Она быстро покидала в корзинку калачи и замерла у ценника с названием. Имя моего пирога пронзило её. Мгновение она медлила, а затем звонко объявила Анюте:

– Мне вот этих, «горьких», два!

– Тут же сказано: в единственном экземпляре! – буркнула Анюта неприветливо, за что полагалось ей, конечно, взыскание. – И на роликах у нас по залу не ездят!

– А мне бы надо два, – расстроилась девчонка, впрочем, сразу придумала выход: – Ладно, попилим! Только можно ещё ценник от него взять? Мне очень надо!

Наверно, она уломала бы Анюту, но тут подоспел «главный бухгалтер».

– Ролики снимите, женщина! – грянула Маргоша, подперев талию кулаком. – Вы нам плитку портите!

Употребить к столь юному созданию слово «женщина» можно было только в пылу неподдельной ненависти. Я понял, что пора проявиться.

– Маргош, не будет ничего с твоей плиткой, – сказал я с самой примирительной интонацией из всех, что были у меня в арсенале. Маргоша взглянула гневно и, задев меня локтем, унеслась в булочное закулисье.

Тут щёки девчонки поехали вширь, распираемые улыбкой.

– Нате вам ценник, – буркнул я, стараясь не сильно вглядываться.

– А вы тут главный, да? Это ваша булочная? – сияла роллерша. – Я так и знала, что не её! – и, победно махнув ценником, укатила.

Ночью, в двенадцатом часу, меня разбудил стук в дверь.

«Костя, открывайте!» – потребовал голос Тузина. В неизменной своей шинели, взлохмаченный ветром, он ступил на порог, держа в руке, как плошку со свечкой, блюдце с разломленным пирогом. Я бессмысленно уставился в сердцевину: вот она, рябинка, шиповник… И в поисках ответа перевёл взгляд на Тузина. Он выразительно поднял брови и кивнул.

Круговорот ягод в природе ошеломил нас обоих.

Наконец я догадался взять у него блюдце.

– Уморили вы меня! – сказал Тузин, плюхнувшись без приглашения за мой походный столик. – Такие вот чудеса, Костя. Сколько бы вы ни нашли на них логичных объяснений – всё равно это Божий промысел! Вы представьте! Нет, вы представьте в красках! – потребовал он. – Влетает Мотя, моя актриса, и протягивает мне вот эту вашу ягодную ватрушку с ценником! На ценнике – безумный текст, а в начинке я с ужасом распознаю мой крыжовничек, калинку, рябинку – всё, чего я вам вчера насобирал! Там у крыжовника на боку было такое родимое пятнышко. Сомнений нет! А дело-то в том, что как раз сейчас мы ставим пьесу, можно сказать, о горьких осенних ягодах! О том, как музы природы, призванные вдохновлять человека на создание произведений искусства, оказываются изгнаны из наших мест! Никакой вам отныне весны, никакой осени! И знаете что, Костя, вы как хотите, а я буду считать, что случайность случайностью, а мы с вами побратались! – с чувством заключил Тузин. – Во-первых, потому что вы этим пирогом засвидетельствовали своё частичное сумасшествие, что лично мне близко. Во-вторых, по-божески обошлись с Мотькой на роликах – она мне рассказала. А могли бы ведь и послать!

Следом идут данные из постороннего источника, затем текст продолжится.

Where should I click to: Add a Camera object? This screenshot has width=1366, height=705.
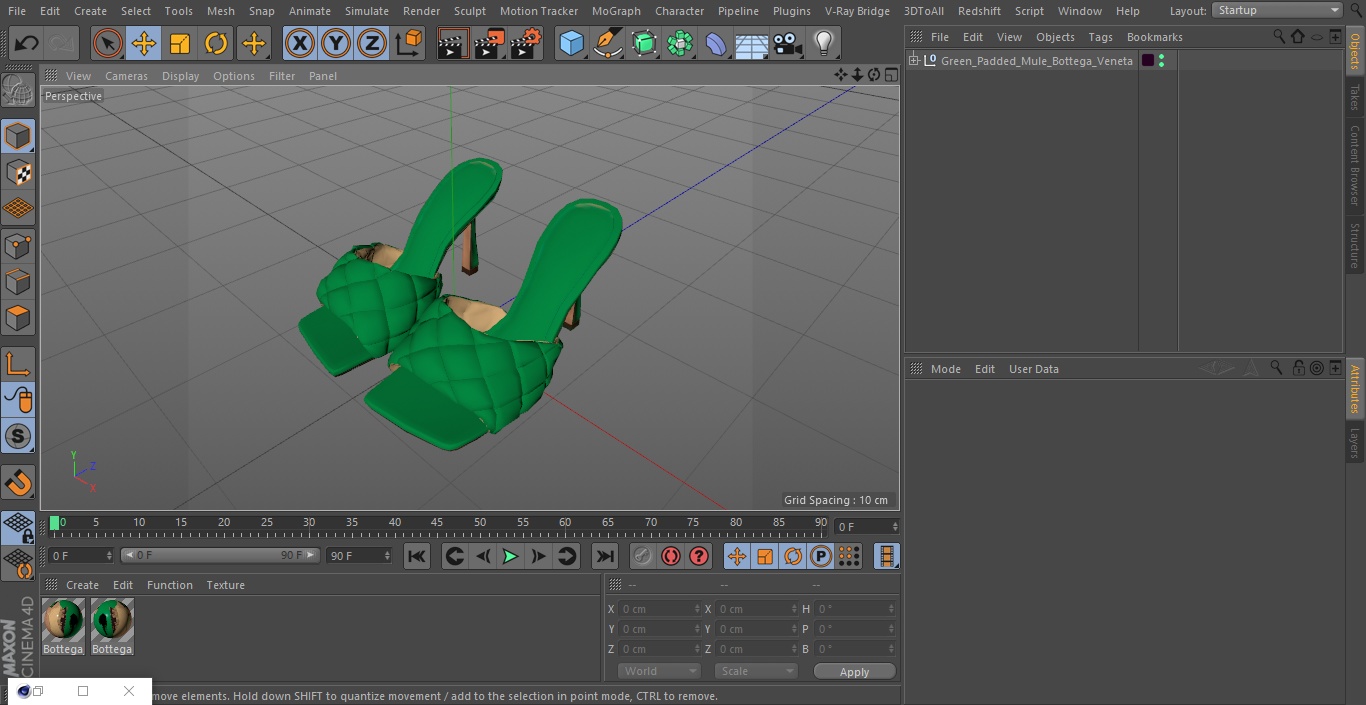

На следующий день около полудня сотрудница позвала меня в зал. Меня спрашивал какой-то человек. Я подумал было, что это с ревизией заскочил Петя. Но ошибся.

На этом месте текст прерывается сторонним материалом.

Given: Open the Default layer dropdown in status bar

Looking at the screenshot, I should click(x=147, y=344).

Худой и стремительный, с цветным салютом, рвущимся из вроде бы серых глаз, мне навстречу из-за столика поднялся Николай Андреич Тузин.

– Ну вот, Костя! Наконец я к вам! – объявил он, распахивая руки.

Я принёс нам кофе и нарезанный ломтями «хлеб погоды» со всем, что можно на него намазать. Хлеб этот, «дождливый» на срезе – со вкраплениями серых семечек подсолнуха, подтверждал сегодняшний прогноз. Уже начало моросить – тёмно-русые волосы моего гостя были влажные.